• [Supplied text]:

In a scathing attack to the government, Mr Johnson argued the Brexit deal put forward by London “can’t and won’t work”.
According to the Brexiteer, if an agreement similar to the Chequers one were stipulated, Britain would lose its freedom.
He wrote in The Spectator: “It is vassalage, satrapy, colony status for the UK.
“For the first time in a thousand years our laws will be made overseas, enforced by a foreign court.
“It can’t and won’t work.
“Chuck Chequers.”
Under the white paper suggestions, the UK could still be subjected to the ruling of the European Court of Justice.
And it could see Brussels taking decisions for the British market, as the UK and the EU would maintain a common rulebook for all goods including agri-food.
According to Mr Johnson, who resigned two days after the Chequers Agreement was voted by the Cabinet on July 6, with these arrangements Britain would found itself in a position much worse than the one it is now as a member of the European Union – as at the moment he still has decisional power in the European Parliament.
Drawing a comparison between leaving a company to look for more lucrative opportunities and Brexit, he wrote: “Imagine you leave some stifling desk job and decide to get out into the big wide world – make contacts in America, that kind of things.

• [Your tasks]:
1. According to the Brexit passage, in which publication did Mr Johnson write his criticism?
2. Return the part of the Brexit passage starting with "Drawing a comparison" and going on through "kind of things.", copied word for word.

• [Information supplied]:
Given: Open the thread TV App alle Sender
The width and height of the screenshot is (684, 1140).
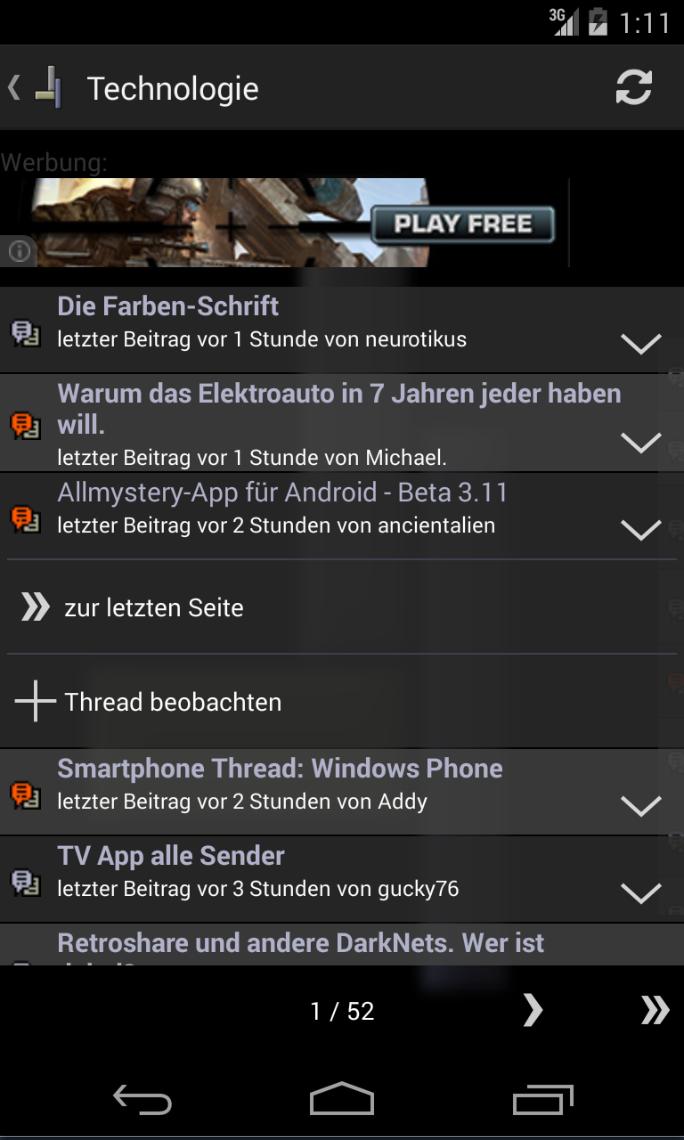Looking at the screenshot, I should point(300,870).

• [Answers to the exercises]:
1. The Spectator

2.
Drawing a comparison between leaving a company to look for more lucrative opportunities and Brexit, he wrote: “Imagine you leave some stifling desk job and decide to get out into the big wide world – make contacts in America, that kind of things.